* PERTANYAAN:
**1.** Jawablah pertanyaan berikut berdasarkan teks tentang empat muallaf Dayak di bawah.
(a) Di mana keempat anak itu tinggal sebelum pindah ke yayasan?
(b) Siapa nama Baihaqi sebelumnya?
(c) Apa cita-cita Baihaqi kelak jika sudah besar?
**2.** Tuliskan kembali bagian teks tentang empat muallaf Dayak di bawah, antara "Bahkan orangtuanya tidak" dan "baginya sungguh menyenangkan.", termasuk kedua bagian itu.

* KUTIPAN TEKS:
Kamis, 02 Februari 2012

4 "LASKAR" MUALLAF DAYAK

Empat "Laskar" Muallaf Dayak Menggantung Asa



SIANG itu, Febri dan ke tiga temannya – Gunawan, Yandi, dan Baihaqi-- bermain kejar-kejaran di pelataran sebuah masjid milik Yayasan Uswatun Hasanah, Pontianak Kalimantan Barat.
Usai pulang sekolah, ke empat sekawan asli suku Dayak ini selalu menghabiskan waktu barang setengah jam untuk menunggu waktu shalat zuhur. 

“Ayo kejar saya sampai dapat!” teriak Febri yang kini duduk di kelas 6 ini nya kepada teman-temannya.
Mendengar tantangan itu, andrenalin Yandi membuncah. Dengan sekuat tenaga, dikejarnya Febri.  Begitulah mereka bergembira bermain hingga berhenti ketika azan shubuh kurang 15 menit. 
Tanpa dikomando, mereka mengambil handuk dan sabun mandi. Setelah azan berkumandang, mereka telah siap dengan pakaian shalat.
Rutinitas harian ini boleh dibilang belum lama dikerjakan mereka. Setidaknya, sejak sekitar tiga tahun terakhir ketika mereka tinggal di yayasan ini. 
Sebelum ini, mereka tinggal di Bengkayang, Kalimantan Barat. Kedua orangtua mereka asli keturunan Dayak dan taat beragama Kristen Khatolik. Bahkan, hampir seluruh kelurga mereka Kristen. Anehnya, keluarga mereka justru yang mengirimkan ke yayasan milik Pesantren Hidayatullah Pontianak. 
“Saya enggak tahu alasan bapak mengirim saya ke sini,” kata Baihaqi yang sebelumnya bernama Andrianos ini. Menurut bocah berambut lurus ini, ketika ayahnya mengantarkannya ke yayasan, ia hanya bilang, “Andrianos, masuklah kau ke Yayasan Uswatun Hasanah. Sekolah yang benar hingga setinggi mungkin.”
Bahkan orangtuanya tidak mempersalahkan masuk Islam.
“Orangtua saya setuju, bahkan mendukung,” tuturnya.
Padahal, menurut siswa kelas 5 SD ini, orangtuanya termasuk penganut Krsiten yang taat.
“Kalau Natal, orangtua kerap menyuruh pulang. Tapi saya berusaha untuk nolak makan yang dalam Islam diharamkan. Alhamdulillah, mereka tidak mempermasalahkannya,” terangnya.
Sejak tinggal di Pesantren, Baihaqi merasakan sesuatu yang baru dan menyenangkan. Ia tinggal bersama teman-teman Muslim dari berbagai daerah. Ia pun harus mengikuti ritme kehidupan di tempat barunya. Seperti shalat, mengaji, dan taklim. Kendati begitu, tapi baginya sungguh menyenangkan.
“Saya merasakan hari-hari saya di sini begitu menggembirakan,” terangnya.
Kini, tidak saja bahagia di tempat barunya itu, tapi juga sedikit banyak tahu tentang Islam. Bahkan, ia telah hafal beberapa surah dari juz ke-30. Kelak, jika sudah besar, bocah yang pendiam ini bercita-cita ingin menjadi kiai.

* DATA SUMBER:
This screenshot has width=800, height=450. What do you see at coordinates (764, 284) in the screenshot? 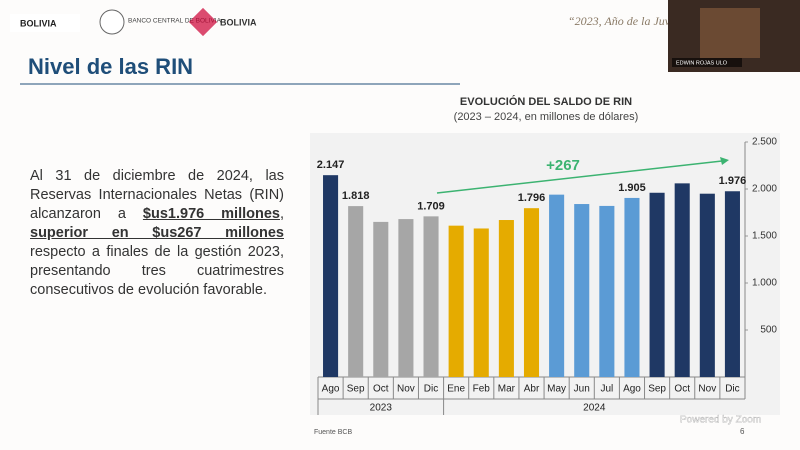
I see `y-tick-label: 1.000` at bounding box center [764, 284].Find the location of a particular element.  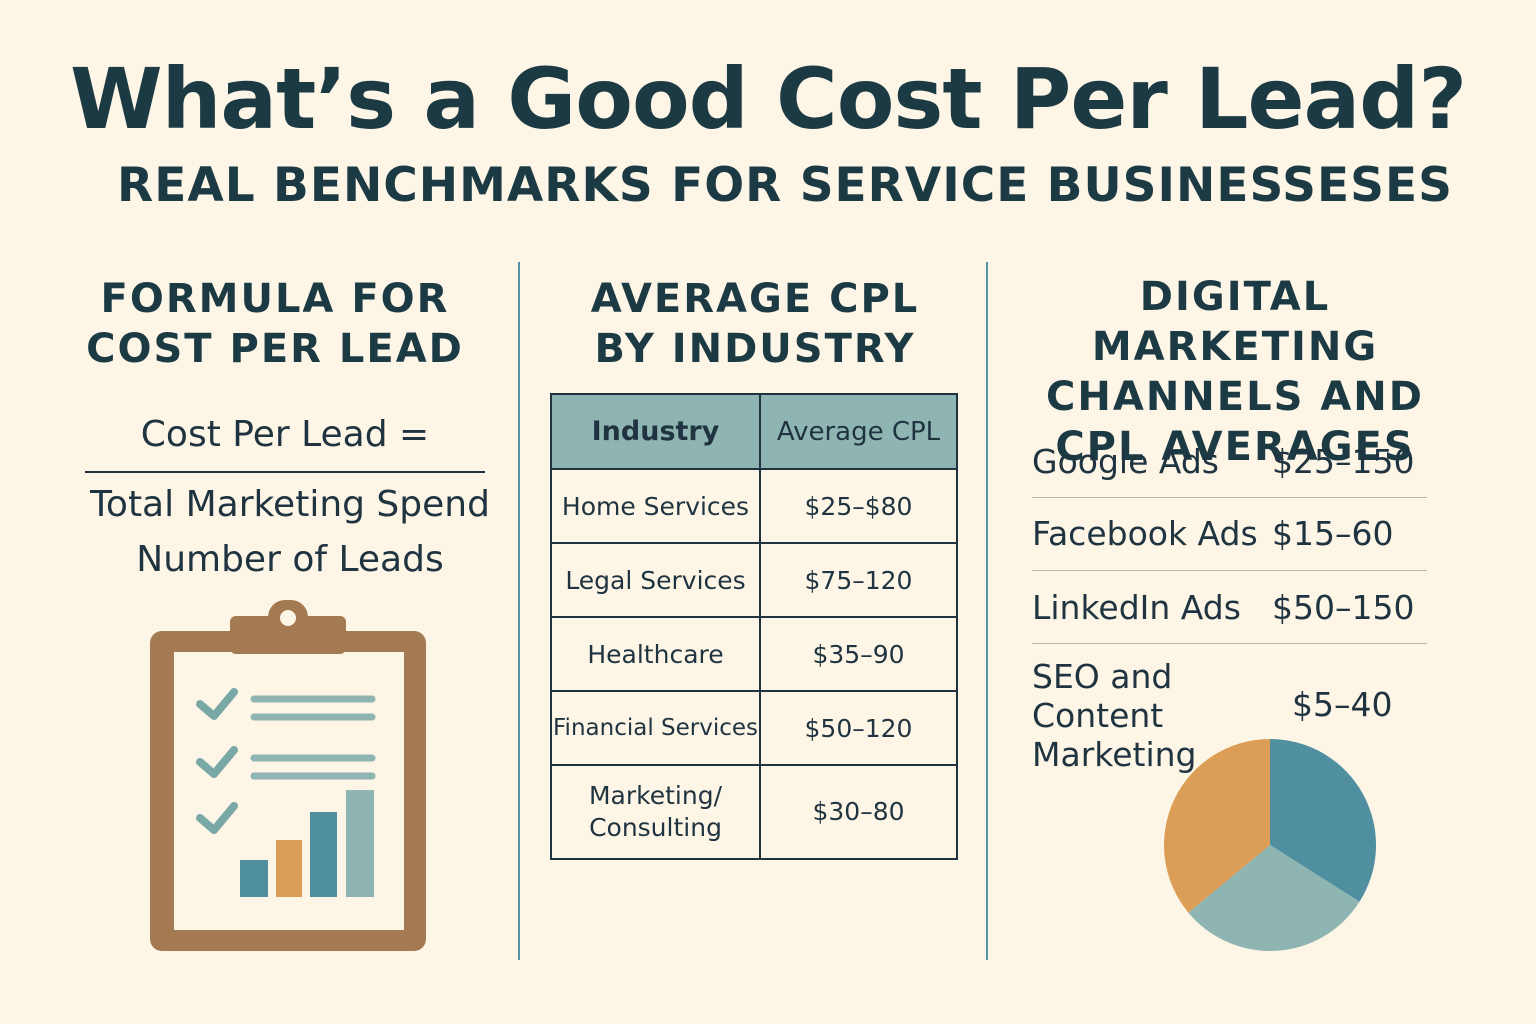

* DAFTAR JAWABAN:
**1.**
(a) Di Bengkayang, Kalimantan Barat.
(b) Andrianos.
(c) Menjadi kiai.

**2.**
Bahkan orangtuanya tidak mempersalahkan masuk Islam.
“Orangtua saya setuju, bahkan mendukung,” tuturnya.
Padahal, menurut siswa kelas 5 SD ini, orangtuanya termasuk penganut Krsiten yang taat.
“Kalau Natal, orangtua kerap menyuruh pulang. Tapi saya berusaha untuk nolak makan yang dalam Islam diharamkan. Alhamdulillah, mereka tidak mempermasalahkannya,” terangnya.
Sejak tinggal di Pesantren, Baihaqi merasakan sesuatu yang baru dan menyenangkan. Ia tinggal bersama teman-teman Muslim dari berbagai daerah. Ia pun harus mengikuti ritme kehidupan di tempat barunya. Seperti shalat, mengaji, dan taklim. Kendati begitu, tapi baginya sungguh menyenangkan.